◆ Directions ◆
Print the entries underneath word for word, omitting whatever pictures they contain.

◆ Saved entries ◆
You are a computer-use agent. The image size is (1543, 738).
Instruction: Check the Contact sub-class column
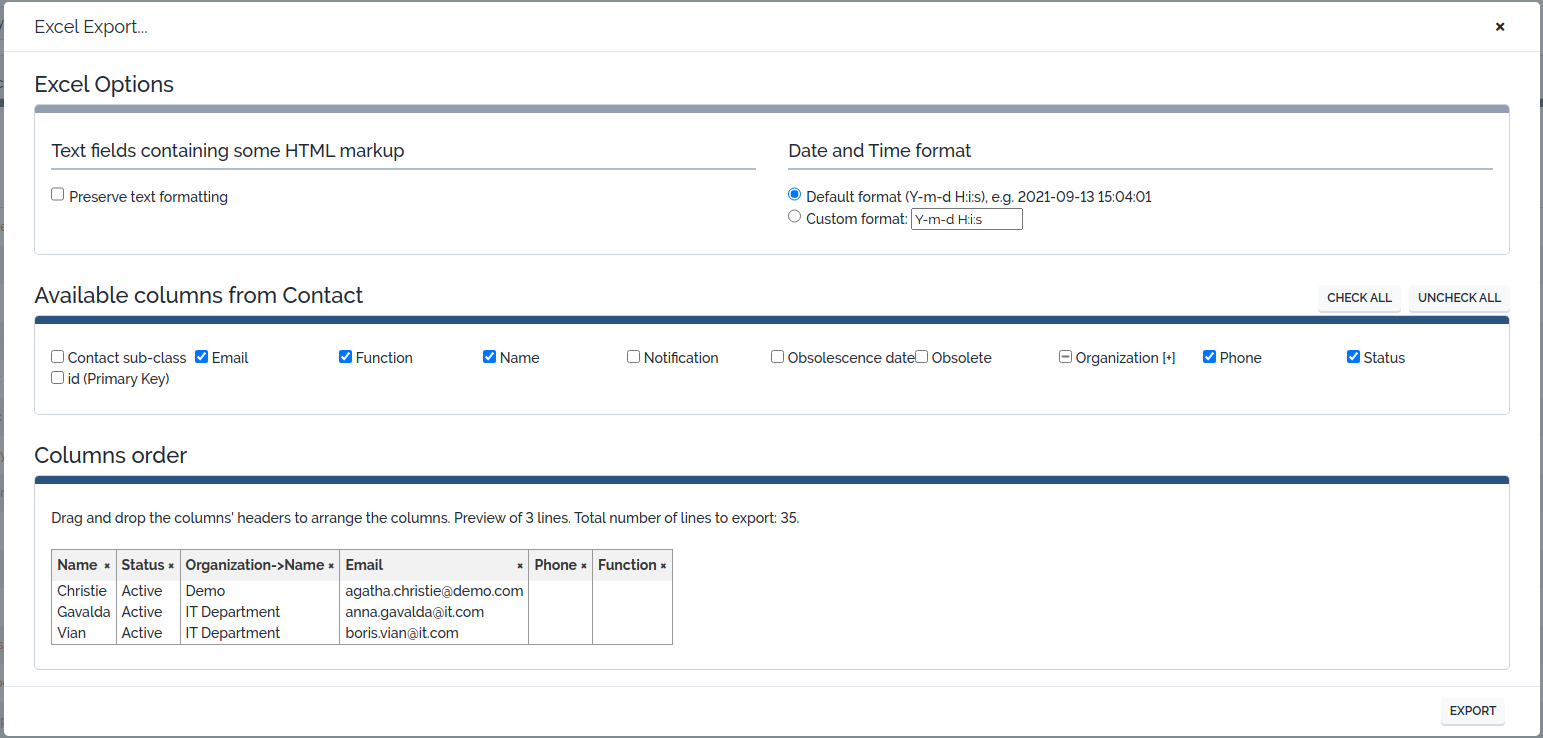pos(57,356)
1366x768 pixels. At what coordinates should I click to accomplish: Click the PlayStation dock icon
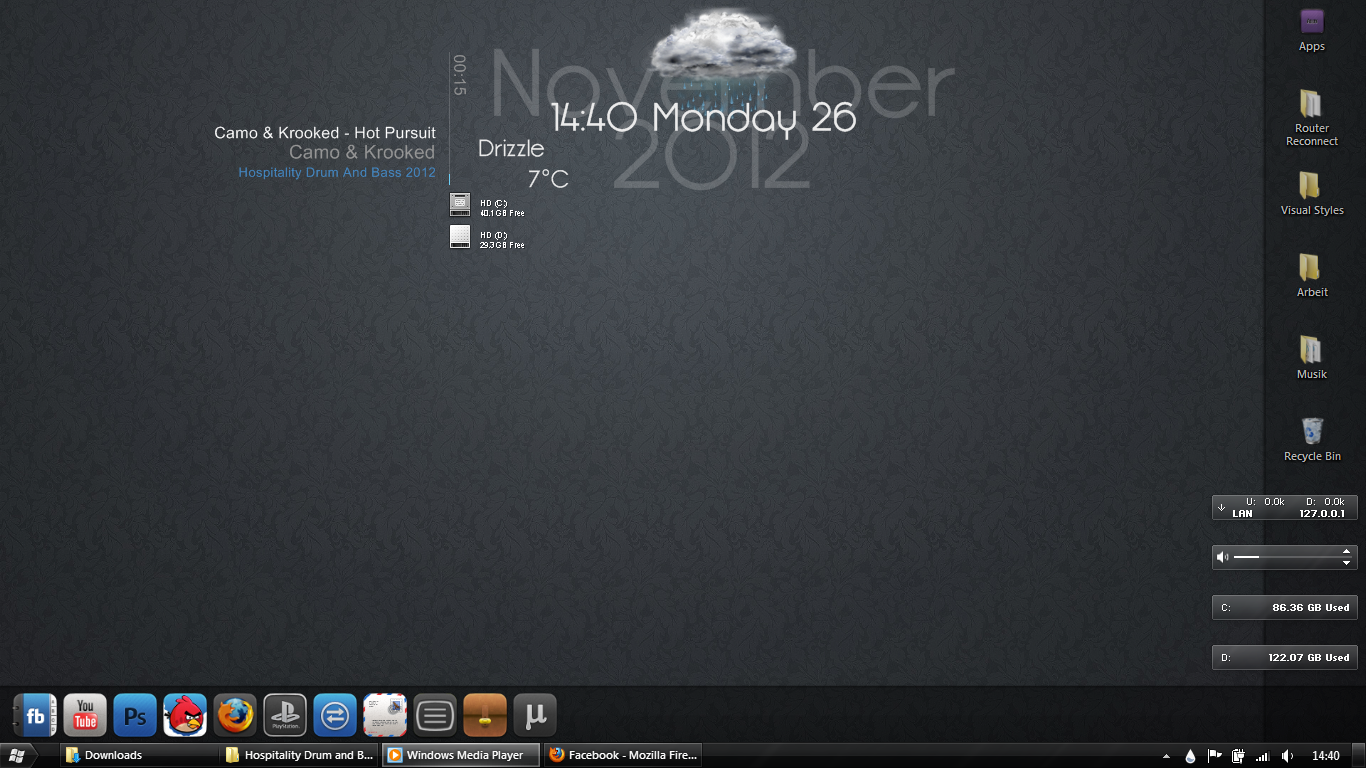(285, 716)
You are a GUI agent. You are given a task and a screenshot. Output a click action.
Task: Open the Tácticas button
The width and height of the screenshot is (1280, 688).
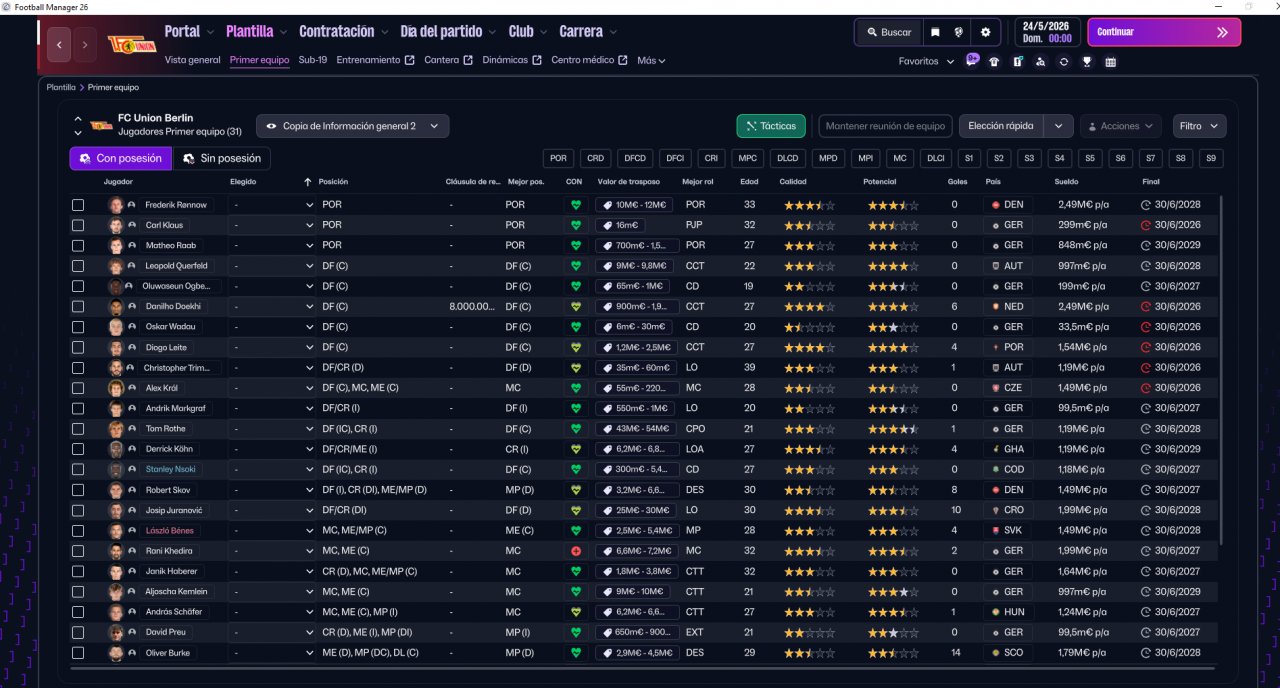point(771,126)
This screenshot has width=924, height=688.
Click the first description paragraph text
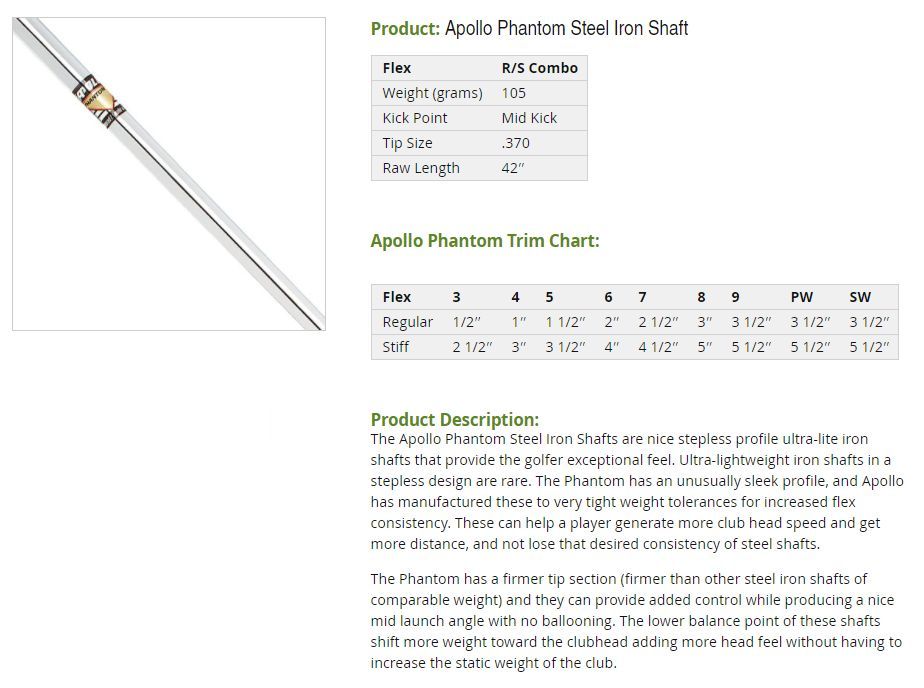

◆ Solution to this exercise ◆
You are a computer-use agent. The image size is (1543, 738).
Instruction: Check the Contact sub-class column
pos(57,356)
1366x768 pixels. At what coordinates should I click to accomplish: Click the PlayStation dock icon
(285, 716)
You are a GUI agent. You are given a task and a screenshot. Output a click action.
Task: Open the Tácticas button
The width and height of the screenshot is (1280, 688).
point(771,126)
This screenshot has width=924, height=688.
Click the first description paragraph text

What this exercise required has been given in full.